However, the Coalition for Sustainable Automotive Regulation (CSAR), which represents several automakers including General Motors, last year told the court that the text of EPCA clearly says states may not adopt or enforce a law or regulation related to fuel economy standards or average fuel economy standards.
"EPCA’s express preemption provision has no exception for state regulation of carbon dioxide emissions —regulation that Congress and the expert federal agencies observe to be indistinguishable from fuel economy standards," CSAR told the court.
An attorney representing CSAR was unable to comment for this article by deadline.
American Fuel & Petrochemical Manufacturers (AFPM) has also argued in favor of federal preemption of state standards. An attorney for the group did not respond to a request for comment.
In light of court cases addressing the issue, the group said in 2018 comments that EPA "should coordinate with, but ultimately defer to, NHTSA regarding GHG tailpipe emissions." Attorneys for AFPM did not respond to requests for comment.
A group of utilities is also supporting California's ability to set stricter standards and require greater number of EVs to be sold. Those utilities include Calpine Corp., Consolidated Edison, National Grid USA, and New York Power Authority.
The utilities told the court in a June 26 brief they have "invested billions with the well-founded expectation that increased demand for electric vehicles would be propelled by California and the Section 177 States' continued ability to drive technology innovation and emission reductions."
The case could ultimately be appealed to the Supreme Court, but NRDC's Doniger said it may be the upcoming Presidential election that decides the issue.
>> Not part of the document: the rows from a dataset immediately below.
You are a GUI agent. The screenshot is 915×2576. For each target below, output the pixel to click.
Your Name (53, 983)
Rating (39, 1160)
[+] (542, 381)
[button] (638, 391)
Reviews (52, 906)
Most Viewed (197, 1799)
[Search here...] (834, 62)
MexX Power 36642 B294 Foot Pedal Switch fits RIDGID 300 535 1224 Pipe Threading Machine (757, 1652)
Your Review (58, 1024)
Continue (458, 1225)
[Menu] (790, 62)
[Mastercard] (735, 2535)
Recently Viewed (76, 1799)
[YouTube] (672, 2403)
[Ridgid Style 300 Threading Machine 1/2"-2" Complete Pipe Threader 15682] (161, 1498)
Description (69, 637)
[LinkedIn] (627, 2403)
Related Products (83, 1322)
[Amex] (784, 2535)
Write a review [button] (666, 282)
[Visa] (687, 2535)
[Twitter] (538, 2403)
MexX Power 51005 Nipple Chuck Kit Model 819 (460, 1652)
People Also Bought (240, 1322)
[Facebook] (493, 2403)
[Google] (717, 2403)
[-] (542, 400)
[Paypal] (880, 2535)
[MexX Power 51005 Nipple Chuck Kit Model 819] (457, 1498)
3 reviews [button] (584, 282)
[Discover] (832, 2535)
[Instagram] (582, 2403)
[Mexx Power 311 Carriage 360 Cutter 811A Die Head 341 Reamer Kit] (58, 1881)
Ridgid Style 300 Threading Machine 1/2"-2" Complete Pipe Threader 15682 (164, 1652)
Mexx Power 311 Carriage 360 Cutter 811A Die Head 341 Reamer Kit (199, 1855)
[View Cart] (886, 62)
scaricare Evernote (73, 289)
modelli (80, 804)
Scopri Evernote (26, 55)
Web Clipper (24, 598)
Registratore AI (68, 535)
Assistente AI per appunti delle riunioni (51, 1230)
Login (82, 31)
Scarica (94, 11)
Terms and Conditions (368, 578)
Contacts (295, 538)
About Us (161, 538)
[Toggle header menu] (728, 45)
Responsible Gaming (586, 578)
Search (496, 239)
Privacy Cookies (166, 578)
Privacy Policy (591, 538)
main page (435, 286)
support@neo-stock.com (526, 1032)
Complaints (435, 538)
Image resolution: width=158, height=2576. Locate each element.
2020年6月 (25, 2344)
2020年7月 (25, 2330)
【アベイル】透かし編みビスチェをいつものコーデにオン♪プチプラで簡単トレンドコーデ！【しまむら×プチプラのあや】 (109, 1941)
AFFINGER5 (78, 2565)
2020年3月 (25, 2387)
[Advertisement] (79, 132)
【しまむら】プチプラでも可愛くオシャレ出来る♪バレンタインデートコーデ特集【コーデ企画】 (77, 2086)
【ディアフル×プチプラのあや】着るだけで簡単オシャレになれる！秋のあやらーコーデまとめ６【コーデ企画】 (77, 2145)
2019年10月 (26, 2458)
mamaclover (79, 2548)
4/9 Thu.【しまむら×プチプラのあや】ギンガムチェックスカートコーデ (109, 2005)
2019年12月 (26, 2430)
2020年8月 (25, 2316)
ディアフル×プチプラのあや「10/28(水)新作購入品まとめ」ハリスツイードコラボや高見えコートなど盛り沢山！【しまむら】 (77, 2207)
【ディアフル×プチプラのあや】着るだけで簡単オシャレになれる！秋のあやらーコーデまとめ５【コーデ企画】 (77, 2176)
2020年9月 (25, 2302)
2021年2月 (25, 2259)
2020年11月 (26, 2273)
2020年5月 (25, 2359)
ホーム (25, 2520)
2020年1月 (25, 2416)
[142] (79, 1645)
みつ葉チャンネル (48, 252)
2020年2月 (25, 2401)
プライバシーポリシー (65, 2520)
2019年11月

A decision from the court is unlikely before Jan. 20, 2021, when the next administration will take office.
"If we have a different administration, I assume they would comply instead of appealing," Doniger said, meaning an incoming Democratic President would likely maintain waivers. But he also said, "we have the advantage this time around. The courts looked at these questions in 2007."
Some automakers remain neutral on SAFE 2 debate
Separately, some automakers have indicated to the court they will remain neutral in litigation over the SAFE 2 rule.
The final rule issued by EPA and NHTSA in March weakened rules issued by the Obama administration and required fuel economy and carbon emissions standards to increase 1.5% annually from 2021 to 2026, rather than 5%.
Several car companies, including Ford Motor and Volkswagen, will stay on the sidelines in the case after previously reaching voluntary agreements with California on emissions standards. But they filed with the D.C. Circuit Court of Appeals to preserve their ability to weigh in on any remedies imposed by the court.
Other car companies, represented by the Alliance for Automotive Innovation, have said the Trump administration acted within its authority to rescind the waivers.
Administration officials have said the 1.5% annual increase reflects the "best balance among many different competing factors."
"This is a rule that, from NHTSA's perspective, requires us to balance economic considerations, technological considerations, the nation's need to conserve energy and other government standards" including safety and the environment," NHTSA Acting Administrator James Owens said in March.